= Itō Ittōsai =

Japanese swordsman

, was a Japanese swordsman, originally named Itō Yagorō. He is attributed as the founder of the Ittō-ryū ("one sword" or "one stroke") school of sword fighting.

According to legend, he floated across the Sagami Bay on a piece of driftwood from Ōshima Island, a part of the Izu Islands. The trust of the local villagers was earned when Yagorō chased away a group of bandits that went around raiding and pillaging. As he desired to be a great swordsman, the villagers paid for Yagorō's travels in seeking out a master. On his journey, Yagorō reached Tsurugaoka Hachimangū Shinto shrine in Kamakura where he paid homage to the gods and practiced his swordsmanship. One particular day, an unknown assailant tried to attack Yagorō but he unconsciously and without thinking drew his sword and cut down his attacker in one swift stroke. Not understanding this technique, Yagorō later described it as Musōken (夢想剣), a fundamental aspect of his swordsmanship's philosophy. Musōken is either an offensive or defensive technique that is delivered spontaneously and without thinking, fully anticipating an opponent's movement; a type of extra-sensory perception similar to mushin.
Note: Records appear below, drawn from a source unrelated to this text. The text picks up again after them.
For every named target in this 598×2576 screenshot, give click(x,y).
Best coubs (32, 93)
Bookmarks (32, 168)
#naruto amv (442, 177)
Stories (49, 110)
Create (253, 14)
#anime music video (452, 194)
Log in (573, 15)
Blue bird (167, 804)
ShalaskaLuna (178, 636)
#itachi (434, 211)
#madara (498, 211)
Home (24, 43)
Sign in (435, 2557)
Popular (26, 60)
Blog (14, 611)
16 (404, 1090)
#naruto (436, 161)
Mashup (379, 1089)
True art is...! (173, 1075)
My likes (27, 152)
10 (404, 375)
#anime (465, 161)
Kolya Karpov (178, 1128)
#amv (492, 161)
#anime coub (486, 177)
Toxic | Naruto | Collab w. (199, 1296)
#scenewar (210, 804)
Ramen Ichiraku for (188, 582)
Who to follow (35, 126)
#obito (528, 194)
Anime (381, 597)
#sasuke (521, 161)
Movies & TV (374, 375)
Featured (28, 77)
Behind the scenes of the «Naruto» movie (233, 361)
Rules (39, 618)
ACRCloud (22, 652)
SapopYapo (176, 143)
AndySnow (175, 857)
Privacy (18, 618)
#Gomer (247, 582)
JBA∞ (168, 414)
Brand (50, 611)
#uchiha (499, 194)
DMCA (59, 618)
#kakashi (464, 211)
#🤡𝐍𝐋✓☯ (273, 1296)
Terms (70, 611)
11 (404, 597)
In another predicament, Ittōsai developed Hosshato when engaging multiple enemies in his bedroom. He later changed his name to "Itō Ittōsai Kagehisa" (Ittōsai being a 'Bugō', martial name). It is said Ittōsai's style evolved from the Chūjō-ryū style of his master, Kanemaki Jisai. Among the many pupils that Ittōsai trained, one such was his successor, Ono Tadaaki who went on to serve the Tokugawa. The Ittō-ryū style is grounded for some in Zen influence due to Ono Tadaaki's contact with the famed Buddhist priest, Takuan Sōhō. This is a reasonable assumption since later Ittō-ryū swordsmen advocated directness and simplicity in their technique of the "one stroke."

In order to become famous, it is said Itō Ittōsai fought 33 duels in a Musha shugyō without losing even once, which makes him second only to Miyamoto Musashi's over 60 duels.
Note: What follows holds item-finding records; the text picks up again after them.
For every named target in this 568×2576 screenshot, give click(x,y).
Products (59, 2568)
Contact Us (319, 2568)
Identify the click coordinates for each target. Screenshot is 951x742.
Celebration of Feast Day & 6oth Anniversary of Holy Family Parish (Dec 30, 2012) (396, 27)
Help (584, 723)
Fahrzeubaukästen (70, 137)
His main sword was a katana crafted by the Ichimonji school, heirs of the great Emperor Go-Toba's investment in swordmaking. This sword was the one Ittōsai used in his 33 duels, and was later passed on to Grand Masters of the Ittō-ryū, starting with the 4th one, Kamei Heiemon.
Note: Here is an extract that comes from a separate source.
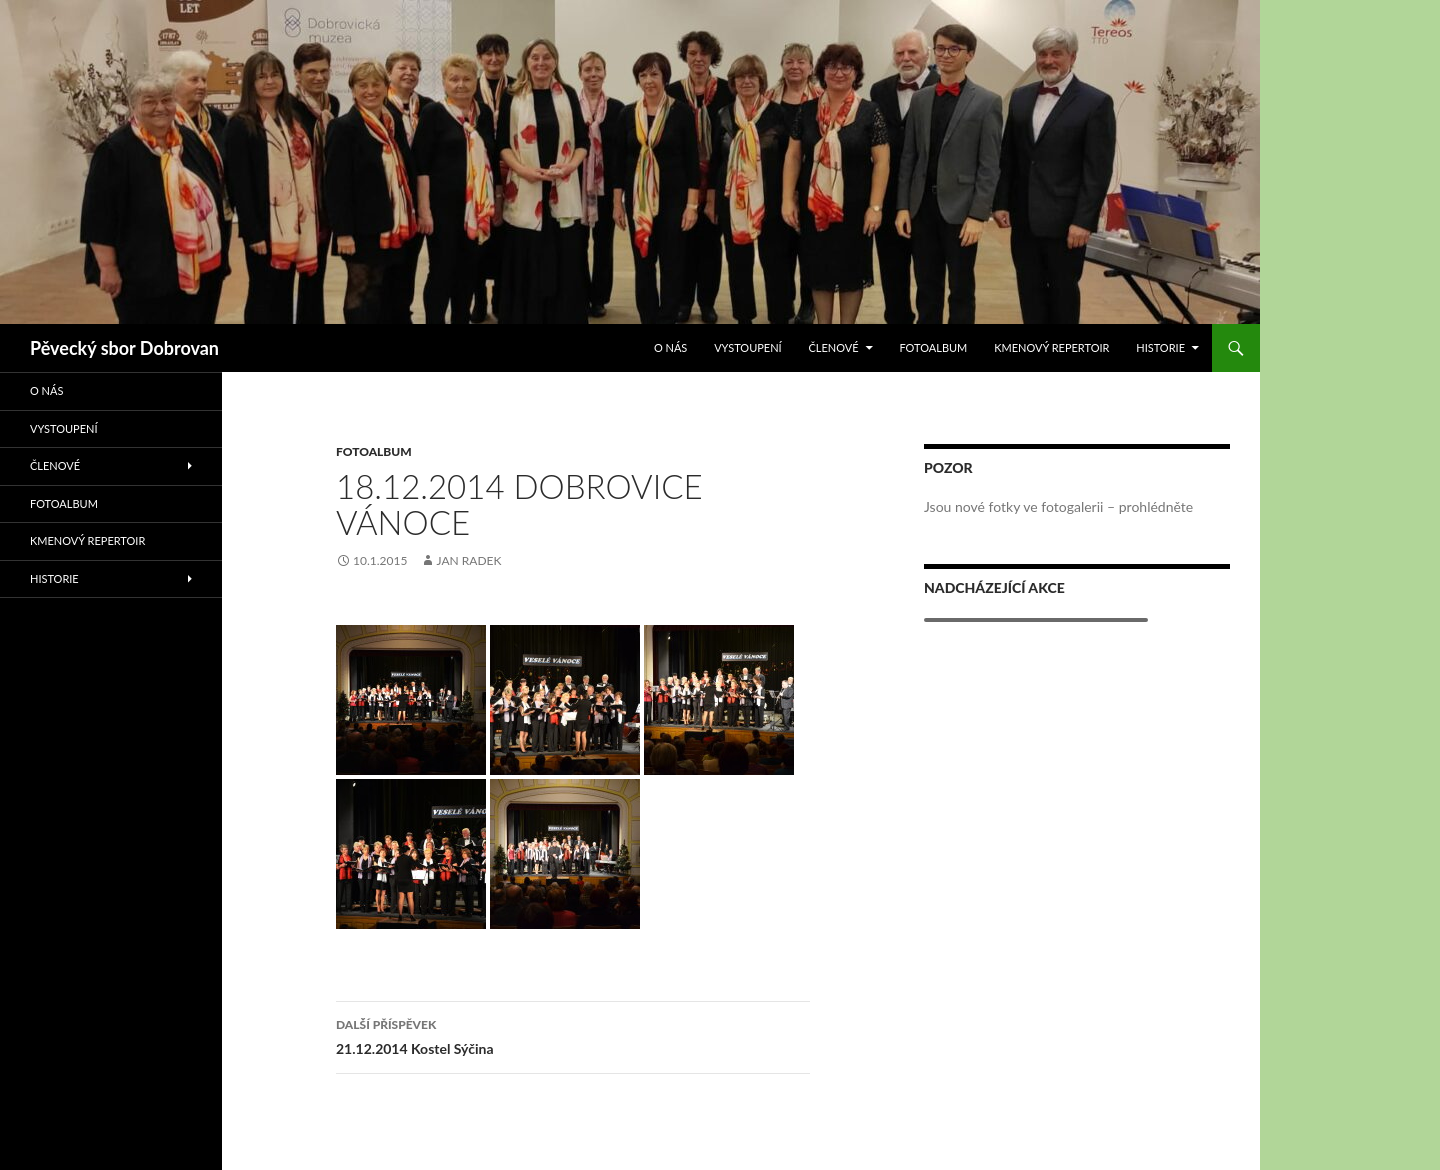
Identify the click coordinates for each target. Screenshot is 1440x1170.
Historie (1160, 347)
In one of Ittōsai's duels, he defeated Mikogami Tenzen, who later changed his name to Ono Tadaaki, despite Ittōsai being armed with a wooden bokken and Tenzen using a traditional steel katana. Ittōsai wielded his weapon so precisely that he didn't harm Tenzen at all. Tenzen went on to be Ittōsai's disciple and became the second head of Ittōsai's ryu.

== In popular culture ==
Ittōsai features in Takehiko Inoue's award-winning manga Vagabond, heavily featuring as a mentor-type character during the manga's 'Kojiro arc', but also appearing later to duel Miyamoto Musashi.

Ittōsai appears as a recruitable character in the game Inindo, produced by Koei for the Super Nintendo Entertainment System. He will frequently be found challenging the player to a duel.